I Have Questions

1.  Is it true that Osage Oranges used to be eaten by mammoths?  If so, does that mean that, since we saw a bunch of Osage Oranges at the park, there used to be mammoths there?

2.  I’ve read the Wikipedia article and I still am unclear.  Is a pony a small horse, the way a pug is a small dog, or is it more like pony is to horse as dog is to wolf?

3.  Will crocuses spread in the yard?

8 thoughts on “I Have Questions

  1. 1. I have no idea.
    2. A pony is a small horse. If you got one that is too big, I’d be glad to take it off your hands.
    3. Usually.

  2. There were ponies on our way to the park.

    Hurray! They finally had the crocuses at the grocery store up the ridge on sale and I got all the mixed crocuses they had left and planted them along the dry creek. I’m hoping they’ll just spread out along the bank there over time.

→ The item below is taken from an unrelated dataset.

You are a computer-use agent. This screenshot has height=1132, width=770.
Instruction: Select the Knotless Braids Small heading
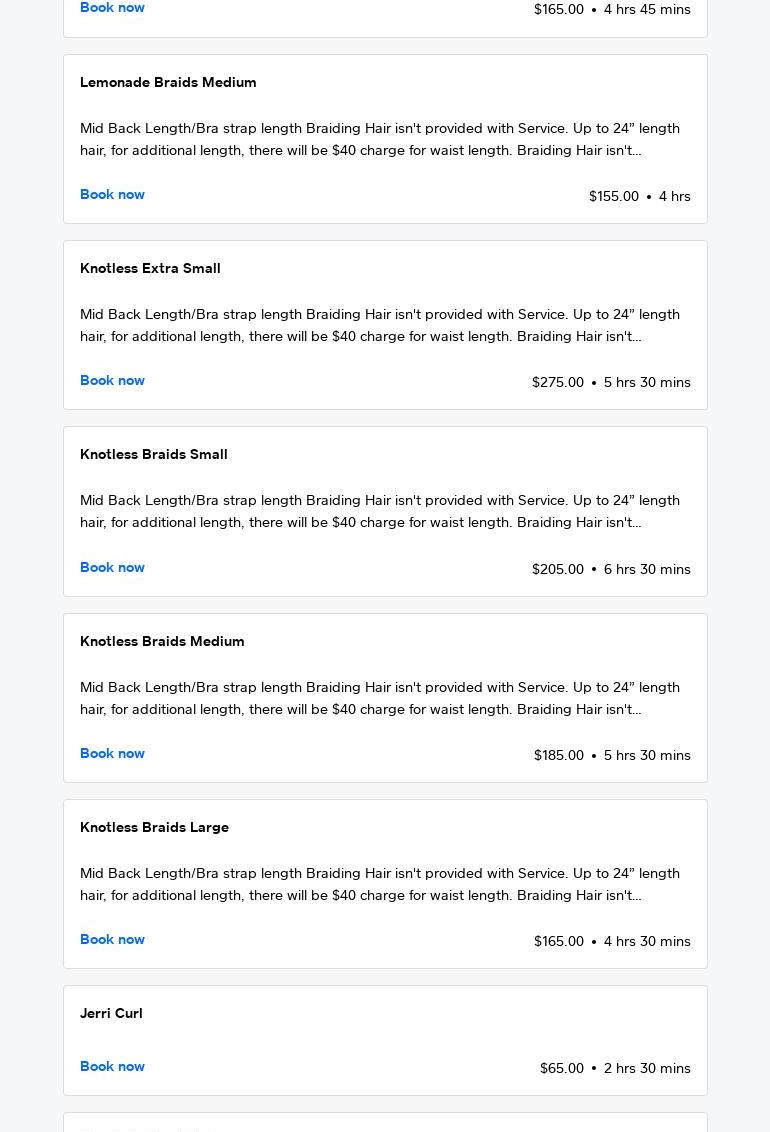(154, 455)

    Will all the bulbs just grow and spread forever or do I someday have to do something to them?

  3. Bulbs generally spread b setting and splitting off sister bulbs, which flower within the existing clump (or row or however you have planted them). So the clump (or etc.) gets bigger, but it also gets sort of choked in on itself. So once they get settled in and start to multiply, you have to dig them up and divide the clumps every few years (and plant the ones you thinned out somewhere else, of course).

  4. Yes, osage oranges were eaten by mammoths — they were a giant fruit readily available in the Cenozoic, so it’s one of the things that megafaunal experts think that mammoths ate. Yes, mammoths were once in the area. There are some fossil remains from the Nashville metro (also smilodons), but no dinosaurs — the region that’s now Davidson County was either too far underwater or too dry to have much of a fossil record for the earlier periods. The interesting thing about Nashville is that it seems to have been home to one of the last remnant survivor bands of mammoths after the others had been killed off. The Tennessee fossil remains look to be significantly more recent than other North American finds, so there’s a puzzle to be solved about why that is.

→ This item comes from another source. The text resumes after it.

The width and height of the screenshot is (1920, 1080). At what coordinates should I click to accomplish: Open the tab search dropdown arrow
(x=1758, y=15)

    However, it would be too much to say that those particular osage oranges have been around 8,000 years and lured mammoths there, who were captivated by the beautiful view. Some things exceed a historian’s power of telling, and that’s why we have poetry.

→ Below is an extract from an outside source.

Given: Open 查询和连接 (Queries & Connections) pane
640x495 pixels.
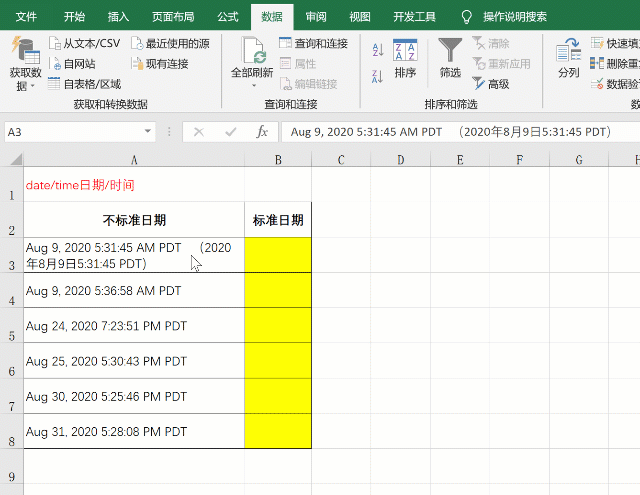Looking at the screenshot, I should [x=313, y=44].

  5. I am also confused on the pony issue: Miniature horses are small horses with the standard conformation. Ponies have different conformation than standard horses, so they’re different from miniature horses.

    I’m glad to see nm’s definitive answer than ponies are horses, though.

  6. Think of ponies as short horses with a stocky build (dictated by their short-but-heavy bone structure), whereas miniature horses have a growth hormone problem. But ponies are definitely horses; both groups have the same gene set and interbreed all the time.

    Bridgett: there were smilodons here? I wish I had moved here a bit sooner.

  7. re#3–yes the bulbs will multiply as long as the squirrels don’t discover them and dig them up and eat them. Damn squirrrels, this is one of several sources of hate between us. Bigger and bigger clumps each year will give you more drifts of color.

    I never knew that about Osage Oranges. How interesting.

  8. There were smilodons all over North America, but people have found fossil remains on the Harpeth River, by Franklin, and also in the exposed sediment layers next to the Cumberland.